### PROVIDED TEXT

YouTube is gradually becoming an “adtube” and there is nothing funny about it. By encouraging the popular bloggers to uncontrollably monetize their efforts, the platform got its video ads out of hand. Even TV doesn’t force us to watch five commercials during one news piece! This results in a great distrust bordering with pure hate: both to the advertised goods and YouTube itself. But we are not here to moralize or to teach advertisers how to do their business. What we can change is the number of ads we see while watching the favorite YouTube shows. The AdLock team did a decent bit of research to find out how to block ads on YouTube. Let’s go through all the possible solutions to see what suits you best.
If you want to find out ways of blocking YouTube ads on iPhone, look no further. We’ve got the most relevant tips and tricks!
- YouTube Ads 2021 That Drive You Mad
- Upgrade Your YouTube Account to Premium
- Use an Ad-free Browser for Android
- How to block ads on YouTube with AdLock
- How to Remove YouTube Ads on Android without an Ad Blocker
- Download YouTube Videos without Ads
- Third-Party Tools for Watching YouTube without Ads
- Use a VPN to Block YouTube Ads
- Why is there no way of blocking ads on the native YouTube app?
YouTube Ads 2021 That Drive You Mad
YouTube audio ads: a new level of annoyance
While still in beta, YouTube audio ads are real. It’s just a matter of time when you’re going to come across one. 15-seconds long “sound plus picture” commercials were designed to reach those calmly listening to music or podcasts in the background. No wonder, since according to the newest information, over a half of all YouTube queries are music-related.
To keep this dubious initiative going, music on the world’s top streaming service will be categorized by genres and also compiled into playlists or collections. This way advertisers can target the audio ads they buy. YouTube marketers see this as a fantastic opportunity to compete with Spotify for the ad market share. Users see it as another reason to abandon the platform.
I can’t skip ads in YouTube videos
“Not a bug but a feature” would shamelessly answer some YouTube marketer. Indeed, unskippable ads is a relatively novel ad format that was introduced first in 2018 and then gradually became a new normal. Not for us, though. These ads appear now at any point in the video and their length increased from modest 5 seconds to outstanding 20 seconds in just a couple of years!
While sharing the worst expectations of the unskippable ads soon becoming longer than a show itself, users also criticize the quality of such commercials. Poorly targeted, ads tell us about the health risks of smoking when we never touched a cigarette or show horrible close-ups of skin problems to completely healthy people. Such images are not pleasant to see and yes, you can’t skip them anymore either.
I see two ads in a row
If YouTube employees ever decide to fix this, you would see three ads in a row instead. Of course, they came up with perfect reasoning: users will benefit from having their video interrupted less frequently, so let’s play our ads back-to-back! What a kindness. Now we have to watch two videos in a row first and then some more mid-roll ads, thank you, YouTube.
Oh, did we mention that one of two ads in a row is unskippable? You are welcome, dear user. Next time your ads will last forever, and this is how.

### DATA LISTING
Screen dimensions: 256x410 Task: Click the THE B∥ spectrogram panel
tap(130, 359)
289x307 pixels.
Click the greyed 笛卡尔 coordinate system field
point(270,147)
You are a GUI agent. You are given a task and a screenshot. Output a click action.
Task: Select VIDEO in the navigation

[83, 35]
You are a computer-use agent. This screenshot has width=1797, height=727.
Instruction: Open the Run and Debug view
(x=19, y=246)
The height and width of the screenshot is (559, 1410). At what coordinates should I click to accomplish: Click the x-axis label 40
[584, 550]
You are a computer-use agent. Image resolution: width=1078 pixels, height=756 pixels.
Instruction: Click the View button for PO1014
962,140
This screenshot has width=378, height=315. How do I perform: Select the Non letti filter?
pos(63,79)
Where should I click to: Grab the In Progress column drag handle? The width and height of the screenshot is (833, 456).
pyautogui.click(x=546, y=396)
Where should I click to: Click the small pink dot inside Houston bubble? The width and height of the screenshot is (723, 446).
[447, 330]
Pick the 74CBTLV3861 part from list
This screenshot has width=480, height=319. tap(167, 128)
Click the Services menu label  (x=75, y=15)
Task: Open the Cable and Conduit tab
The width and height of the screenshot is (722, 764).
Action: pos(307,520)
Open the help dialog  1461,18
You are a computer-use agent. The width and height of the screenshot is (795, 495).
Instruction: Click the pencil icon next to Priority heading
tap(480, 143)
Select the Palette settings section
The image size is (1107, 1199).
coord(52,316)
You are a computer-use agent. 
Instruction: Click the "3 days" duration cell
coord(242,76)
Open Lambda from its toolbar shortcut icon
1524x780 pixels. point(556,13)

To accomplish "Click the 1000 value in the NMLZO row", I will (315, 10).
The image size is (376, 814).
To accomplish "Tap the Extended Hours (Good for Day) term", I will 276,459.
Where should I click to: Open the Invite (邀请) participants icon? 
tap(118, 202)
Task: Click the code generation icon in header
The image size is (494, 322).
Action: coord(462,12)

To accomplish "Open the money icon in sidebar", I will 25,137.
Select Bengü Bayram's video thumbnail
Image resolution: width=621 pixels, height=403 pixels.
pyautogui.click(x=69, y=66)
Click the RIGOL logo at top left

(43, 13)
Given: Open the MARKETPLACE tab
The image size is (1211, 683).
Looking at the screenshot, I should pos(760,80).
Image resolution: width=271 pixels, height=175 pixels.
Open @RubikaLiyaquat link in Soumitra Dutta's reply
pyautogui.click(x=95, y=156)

### WHAT TO WORK ON
(1) According to the article on YouTube ads, in what year were unskippable ads first introduced?
(2) Write the next part of the article on YouTube ads, picking up right after its final sentence.

### WRITTEN RESPONSES
(1) Unskippable ads were first introduced in 2018.

(2)
The whole music video as an ad
YouTube nowadays has become a platform where both goofy advertisers and mediocre musicians can meet each other to make something truly horrible. Such as 3 to 5 minutes-long music videos shown to the audience, which never asked for it, as a pre-roll ad. Watching one of these the user might think that good old 15 seconds-long commercials from back in the days were not too bad.
You might think, what’s the point of showing me this if I listen to absolutely different music? But they know what they are doing. More views from real people give the way for these artists to the top of all charts and for their marketers — to the new levels of income. Who cares about the Audience Award, really.
Strangers’ YouTube Stories
YouTube Stories were introduced not a long time ago. They are aimed at helping YouTubers to fill the gaps in their content plan and to delight their subscribers with short updates, in a way Facebook or Instagram do. Not an actual ad from a technical viewpoint, a YouTube Story can be as annoying. Especially when it comes uninvited, heavily promoted in the best YouTube traditions, from someone we don’t know, and in a language that we don’t even speak! Not able to autoplay (yet), such stories clutter the user interface and bring even more distraction into using the platform.
Upgrade Your YouTube Account to Premium
Feeding users with more and more adverts is a strategy that YouTube took upon for another major reason, too. Besides making easy cash with selling ad placeholders, the service pushes us to buy a YouTube Premium subscription. Known before as YouTube Red, it is a paid plan that offers its holders a bunch of worthy features such as:
- Ad-free viewing experience;
- Offline mode for the pre-downloaded videos;
- Background and screen-off playback;
- Free YouTube Music subscription;
- Access to YouTube Originals shows etc.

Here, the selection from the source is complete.